One of the best defenses for using Botox (the act of injecting toxins in one’s face in order to smooth wrinkles) was made by a rather well-preserved friend of mine. We were talking about Botox and I asked, “why would you inject that poison into your face?” to which she cheerily replied, “why wouldn’t you?” I’ll admit in my head I’m still in my late 30s but when I look in the mirror (or am exposed to a photo taken of me) I cry out, “who is that hag?” However, I’ve resigned myself to decomposing with plenty of ill will, not surgery.

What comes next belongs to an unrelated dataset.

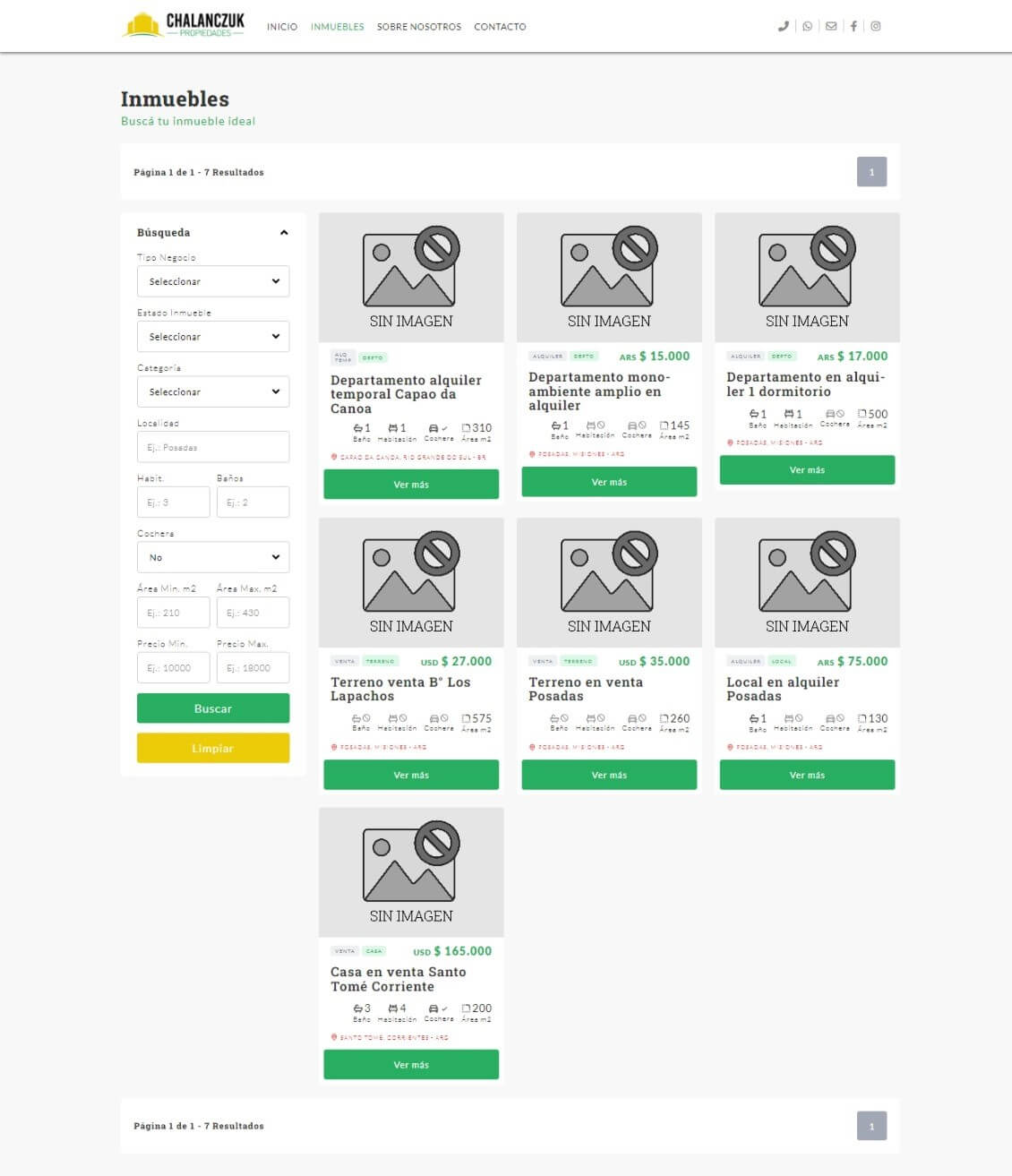Click Ver más for Local en alquiler Posadas
The width and height of the screenshot is (1012, 1176).
(x=807, y=775)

People crave youthfulness in such abnormal ways it’s frightening. One of my favorite cinematic explorations of the lengths people will go to stave off the ravages of time is Dumplings. It’s actually two films- one a short section in Three…Extremes, an omnibus film where three Asian directors were asked to submit a tale of terror. Prolific Japanese madman Takashi Miike’s (Audition) offering is Box about the mysterious murder of a circus contortionist who can fold into a tiny box on stage. South Korean director Park Chan-wook (Oldboy) is Cut, about a film director who returns home to find a madman who has tied up his wife, super-glued her fingers to the keys of the piano, and threatens to remove them one digit at a time (with a small axe) if the director doesn’t agree to his bloodthirsty demands. But the best selection is Hong Kong director Fruit Chan’s Dumplings, which he also expanded into a feature-length film. The endings differ in both versions, but both are equally sick and fabulous.

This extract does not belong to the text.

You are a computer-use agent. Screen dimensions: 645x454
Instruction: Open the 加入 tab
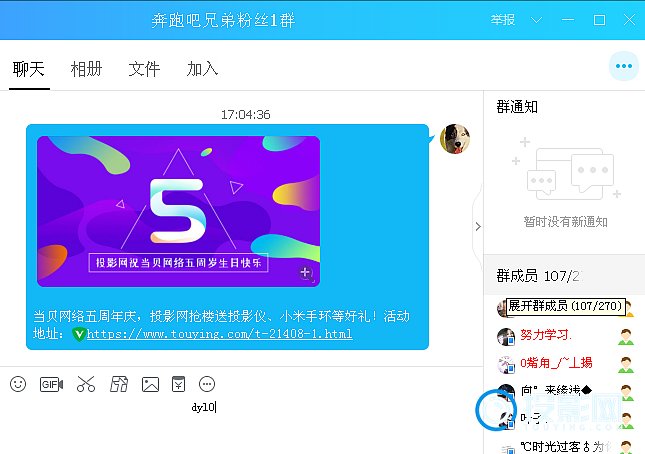tap(202, 69)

Based on a novella by Lillian Lee (Farewell My Concubine), Dumplings is about a middle-aged, former TV star (Miriam Yeung), married to a wealthy businessman (Tony Leung Ka-fai) who has lost interest in her. She goes to a seedy tenement to get the help of Aunt Mei (Bai Ling), a sexy cook who whips up exotic dumplings that have special rejuvenating power to make people look younger. The catch is that the dumplings are made from baby fetuses, which Auntie smuggles into the country in a tin lunch pail with a hidden compartment.
Bai Ling is sensual and offbeat and just terrific in the movie- dressed in tight Capri pants and flowered tops, constantly chewing sunflower seeds and spitting the shells on the floor, or rubbing her flour-coated hands over her curvaceous body while she cooks. Not since the movie Julie & Julia has the preparation of food been filmed with such erotic appreciation. Aunt Mei is supposedly 60-years-old but looks great because she partakes of her own dumplings. As macabre as it sounds, it plays out like a straightforward melodrama. The cinematography is extraordinary, not surprising since it’s by director Wong Kar-Wai’s frequent collaborator- Christopher Doyle.

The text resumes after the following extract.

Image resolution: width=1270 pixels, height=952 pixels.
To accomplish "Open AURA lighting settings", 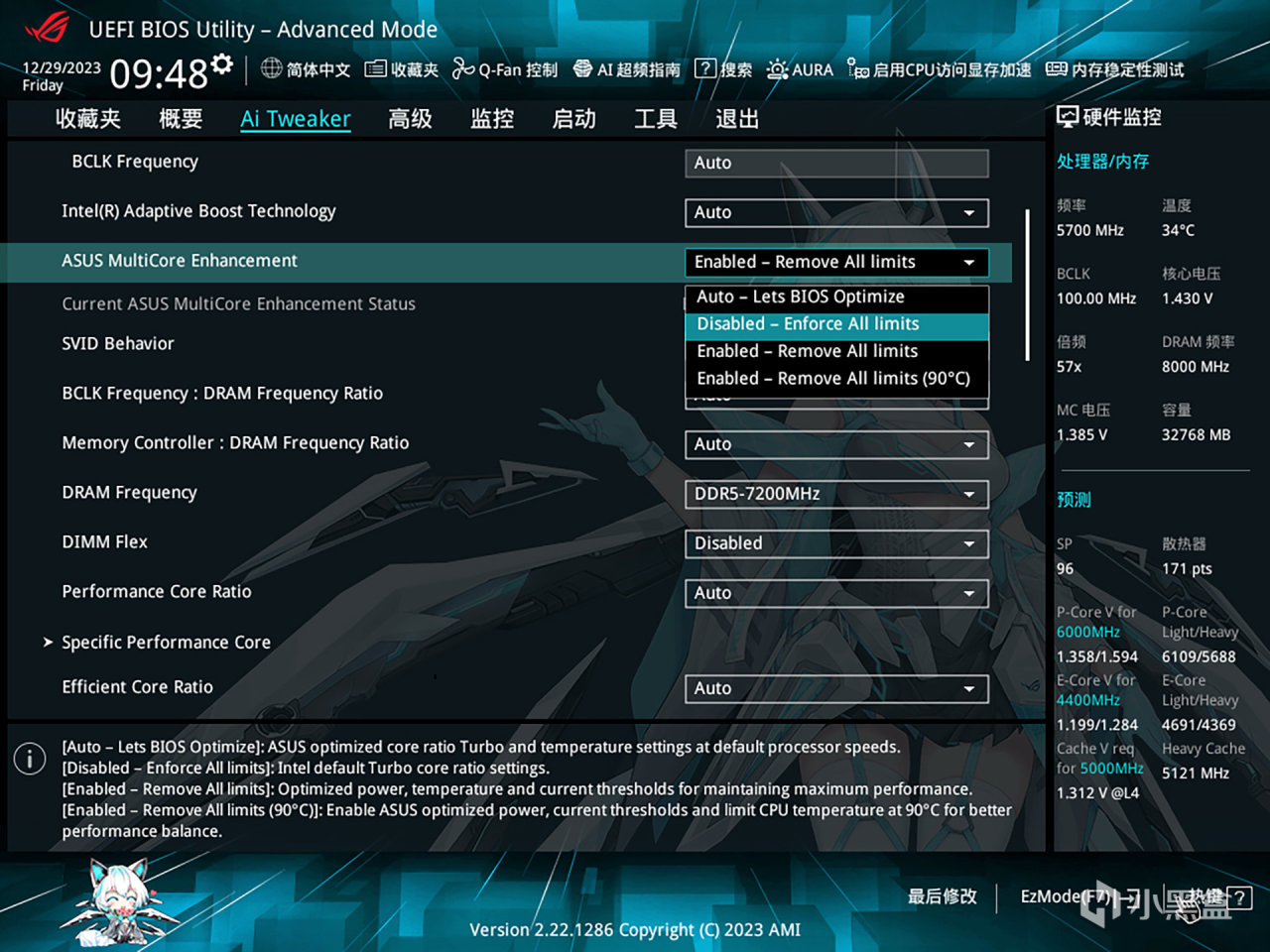I will (800, 69).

The wife gets side effects from her unusual “beauty’ treatment- she starts to smell “fishy” to her girlfriends while lunching with them. The reason: the wife demands quicker results and Auntie uses a fully-formed fetus explaining: “The 5th month ones are perfect- kitten-like. So cute and nutritious.” But because the fetus was from an incest victim there are some unexpected consequences.
In the shorter version- the wife is abandoned by her husband and there’s some nasty business with her in a tub at the end where she licks her lips with a supernaturally long tongue darting from her mouth. In the feature film- she extracts revenge on her husband by purchasing the unborn baby sired by his mistress. She raises a cleaver to it at the end with a victorious and malicious smile.
Now I’ve seen a lot of bizarre Asian films but this one left me slack-jawed. Lions Gate released Three…Extremes in theaters, but the feature Dumplings only came out on Asian and import DVDs. Later in the States it was released on DVD from Tartan Asia Extreme, but it’s been out-of-print for years and goes for hundreds of dollars on eBay.
My secret fantasy is to sneakily screen this in front of an unsuspecting audience at a packed Right-To-Life convention. Imagine the coronaries. Unfortunately it also would probably cause some creepy online conspiracy-theory-loving talk show host to rally his rabid, gullible followers to rise up in arms against the (imagined) use of fetuses as rejuvenating snacks.
For those annoyed when they encounter ill-tempered, rambunctious, entitled children, this movie can have you deliciously imagine them, in fetal form, simmering in a bowl of broth with some slivers of sliced ginger. And with the added bonus of making you look 20 years younger afterwards.
Three…Extremes is available on Amazon Prime and Dumplings is available on Amazon’s Prime Video Channels Subscription.
Eating Heen will never be the same for me.